On Sunday, President Biden sent a letter to congressional leaders announcing that he would reverse former President Trump’s freezing of $27.4 billion in government programs.
On January 14, Trump had used a process called rescission to make the budget cuts.
The House Committee on the Budget explains of rescission:
Put simply, if the President wants to spend less money than Congress provided for a particular purpose, he or she must first secure a law providing Congressional approval to rescind the funding in question. The ICA requires that the President send a special message to Congress identifying the amount of the proposed rescission; the reasons for it; and the budgetary, economic, and programmatic effects of the rescission.
Upon transmission of such special message, the President may withhold certain funding in the affected accounts for up to 45 legislative session days. If a law approving the rescission is not enacted within the 45 days, any withheld funds must be made available for obligation.
The House Committee on the Budget continues, “A 2018 Government Accountability Office legal opinion holds that if the President proposes a rescission, he or she must make the affected funds available to be prudently obligated before the funds expire, even if the 45-day clock is still running. This means, for example, that the President cannot strategically time a rescission request for late in the fiscal year and withhold the funding until it expires, thus achieving a rescission without Congressional approval.”

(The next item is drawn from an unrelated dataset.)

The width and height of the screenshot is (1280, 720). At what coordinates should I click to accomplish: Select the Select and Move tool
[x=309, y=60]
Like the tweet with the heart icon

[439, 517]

Trump had asked for 73 cutbacks to the 2021 federal budget totaling $27.4 billion. But on Sunday, Biden wrote, “I am withdrawing 73 proposed rescissions previously transmitted to the Congress.”
The Hill reported of Trump’s attempt to freeze funding: “The letter asked leaders in the House and Senate to impound funds from almost every Cabinet-level agency including the Environmental Protection Agency. The request also included cuts from the National Endowments for the Arts and Humanities, the Peace Corps and the Woodrow Wilson International Center for Scholars among a slew of others.”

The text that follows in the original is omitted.